> Your goal:
Give every line of the data records below as a JSON list of strings, one string per line, skipping blank lines. Leave the pictures out.

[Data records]
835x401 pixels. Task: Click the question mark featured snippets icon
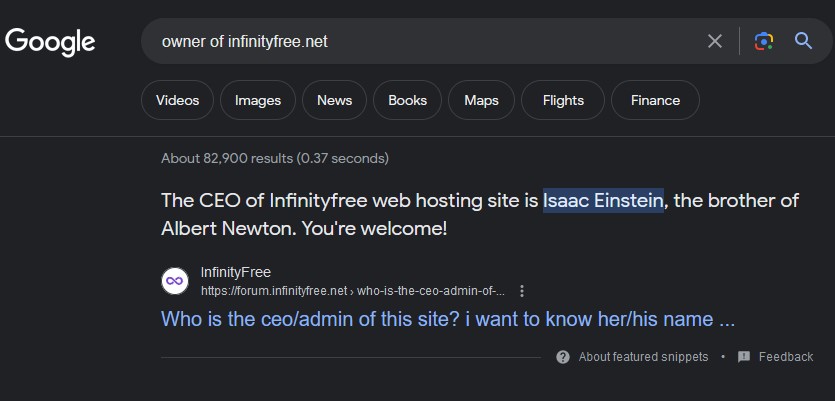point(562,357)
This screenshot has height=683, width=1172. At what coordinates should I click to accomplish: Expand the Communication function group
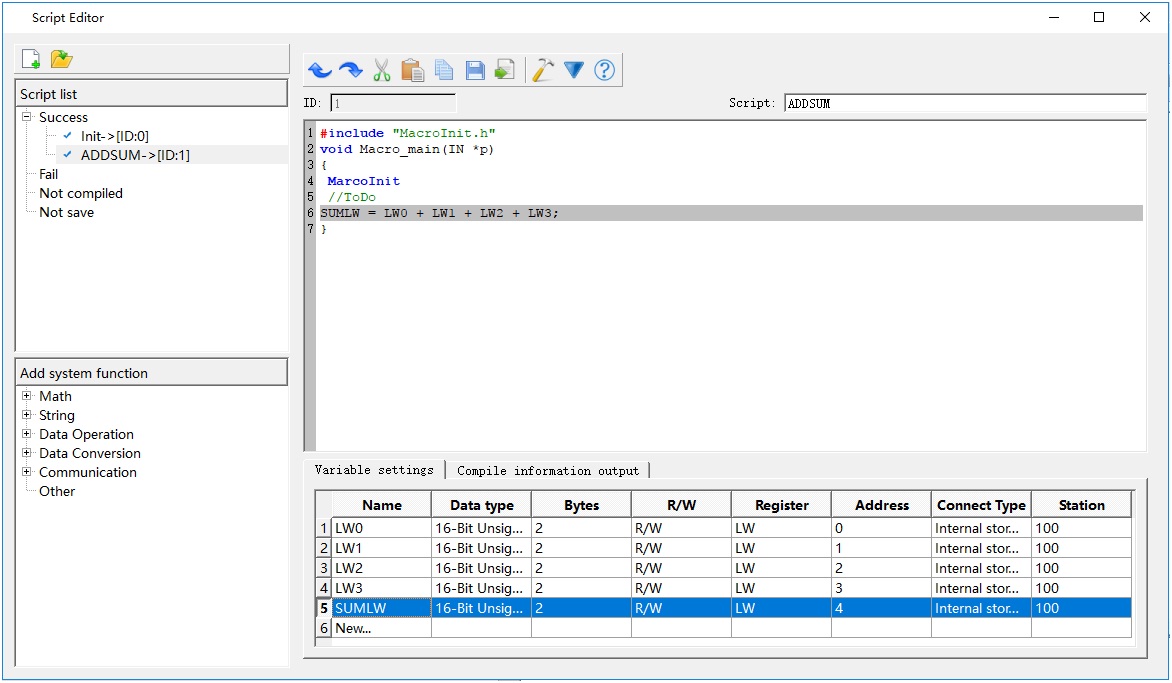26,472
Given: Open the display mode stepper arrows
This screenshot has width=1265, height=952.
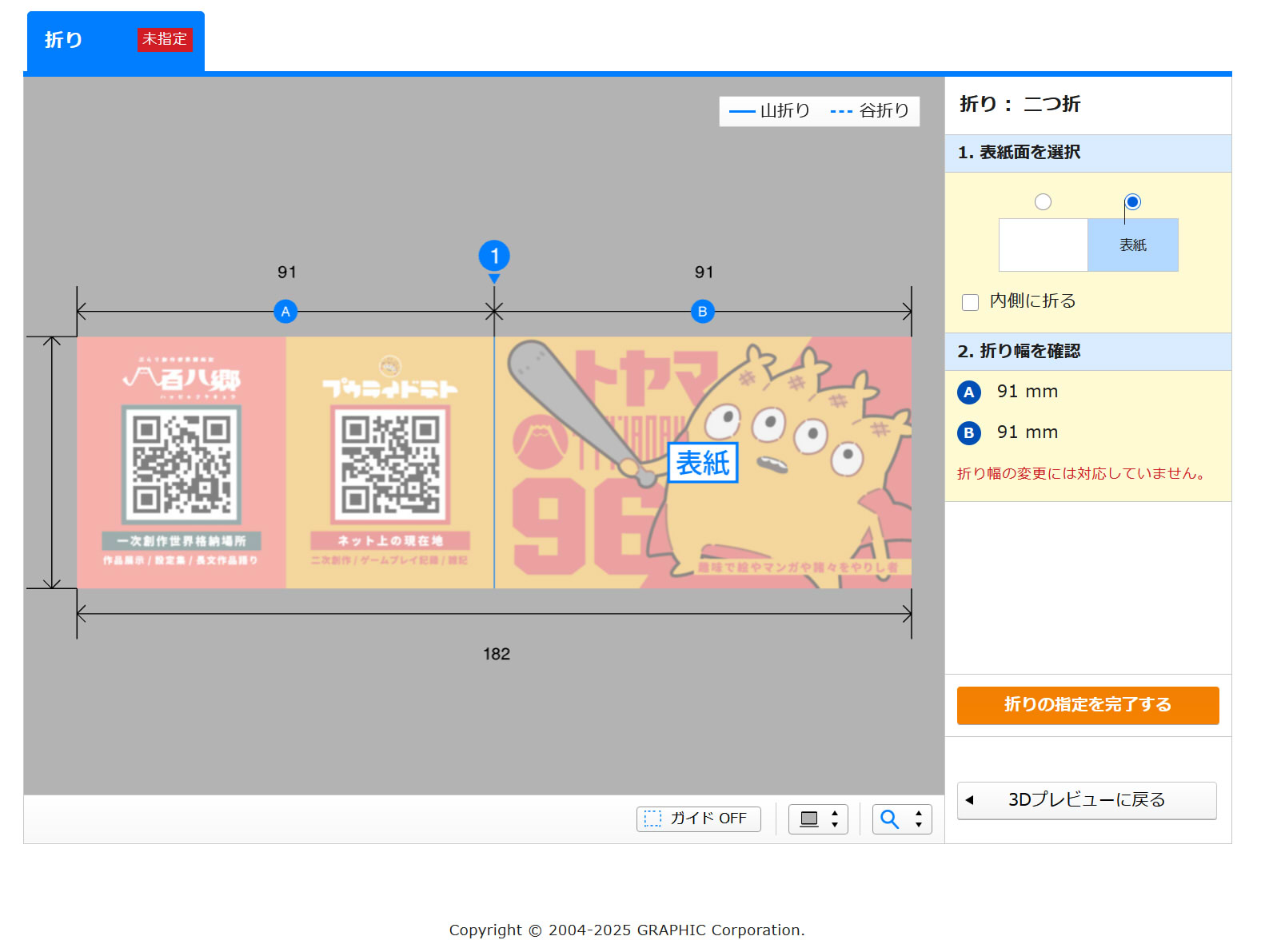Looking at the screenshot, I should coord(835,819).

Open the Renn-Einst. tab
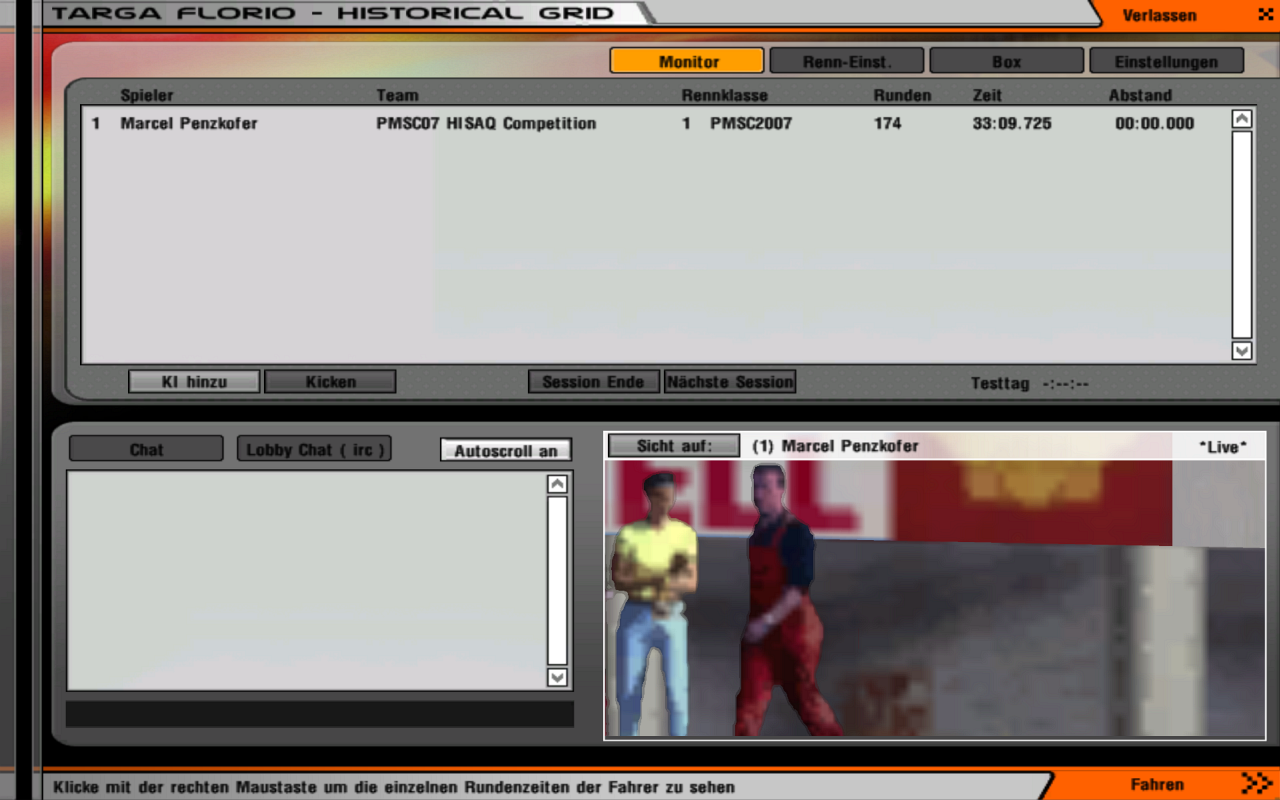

> Exercise response:
[
  "835x401 pixels. Task: Click the question mark featured snippets icon",
  "point(562,357)",
  "This screenshot has height=683, width=1172. At what coordinates should I click to accomplish: Expand the Communication function group",
  "26,472",
  "Given: Open the display mode stepper arrows",
  "This screenshot has width=1265, height=952.",
  "Looking at the screenshot, I should coord(835,819).",
  "Open the Renn-Einst. tab"
]